Added bit of reassurance, the vast majority of the fraud cases I saw were smaller transactions. Fraudsters know big transactions draw more attention and trying to sell securities adds more steps(time), both of which increase the risk of getting caught. The most common types of fraud I saw included stealing credit card numbers, check fraud(normally $500-$2500 per check), and the most painful to clean up was tax return fraud. Someone files a fake return using your information. If someone files a fake return before you file yours, you have to prove to the IRS you are really you and this can turn into a nightmare. If you file first, the fake one gets rejected, and since they can't prove they are really you that is normally the end of it. I try to file my taxes each year pretty early for this very reason. In many cases I'm filing before I get the forms saying how much interest I paid on my mortgage, my HSA contributions, etc. You can normally calculate this yourself if you have good records, and if by some chance you are wrong you can file an amended return.

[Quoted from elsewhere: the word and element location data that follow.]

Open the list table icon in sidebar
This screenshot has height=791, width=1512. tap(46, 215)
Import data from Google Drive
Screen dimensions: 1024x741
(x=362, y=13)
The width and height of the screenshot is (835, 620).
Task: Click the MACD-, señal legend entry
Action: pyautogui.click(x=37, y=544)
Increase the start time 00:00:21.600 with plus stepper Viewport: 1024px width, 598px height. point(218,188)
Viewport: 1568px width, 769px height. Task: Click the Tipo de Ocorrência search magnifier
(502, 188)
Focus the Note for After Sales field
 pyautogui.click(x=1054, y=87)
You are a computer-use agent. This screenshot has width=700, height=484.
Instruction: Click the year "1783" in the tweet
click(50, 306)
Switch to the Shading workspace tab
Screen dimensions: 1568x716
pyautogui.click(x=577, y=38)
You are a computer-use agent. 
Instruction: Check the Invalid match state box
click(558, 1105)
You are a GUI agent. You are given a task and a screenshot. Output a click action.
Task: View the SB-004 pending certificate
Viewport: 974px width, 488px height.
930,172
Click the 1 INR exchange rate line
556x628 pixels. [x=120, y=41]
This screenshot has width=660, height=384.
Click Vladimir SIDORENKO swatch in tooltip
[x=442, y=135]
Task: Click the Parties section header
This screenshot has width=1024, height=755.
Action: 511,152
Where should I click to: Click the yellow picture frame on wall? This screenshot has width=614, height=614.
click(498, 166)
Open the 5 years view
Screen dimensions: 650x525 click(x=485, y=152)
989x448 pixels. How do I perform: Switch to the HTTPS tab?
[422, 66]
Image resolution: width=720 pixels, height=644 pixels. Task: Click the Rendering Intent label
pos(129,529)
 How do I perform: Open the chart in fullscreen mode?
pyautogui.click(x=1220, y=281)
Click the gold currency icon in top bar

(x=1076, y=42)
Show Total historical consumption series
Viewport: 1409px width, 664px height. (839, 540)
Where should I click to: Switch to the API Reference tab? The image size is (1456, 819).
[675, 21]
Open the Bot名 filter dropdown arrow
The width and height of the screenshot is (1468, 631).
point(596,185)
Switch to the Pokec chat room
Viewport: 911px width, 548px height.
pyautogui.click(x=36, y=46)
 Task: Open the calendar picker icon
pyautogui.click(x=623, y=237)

On the computer security side of things, a dedicated Chromebook for banking is a cheap bit of insurance against malware.

I will second this.

Anytime you turn a chromebook on and off it clears everything. To my knowledge turning a Chromebook off and on again is akin to completely clearing a normal PC and then booting it from the original boot disk. It clears everything. Except instead of hours, a Chromebook does this in about 10 seconds. It also treats everything suspicious, like a virus, until proven otherwise. They can't run downloadable programs, like excel, which means most viruses couldn't run on a Chromebook even if they made it past the other defenses.

I use a chromebook for all my financial transactions, and I just make sure to restart it first. You can restart one in under 30 seconds so it's not a big deal.
Title: Re: How much should we worry about identity theft?
Post by: Syonyk on October 30, 2016, 08:32:27 AM
Not exactly,but close enough. Trusted boot is a great thing.

Turn off extension sync if you sign in, though. Or just use the guest account for financial stuff.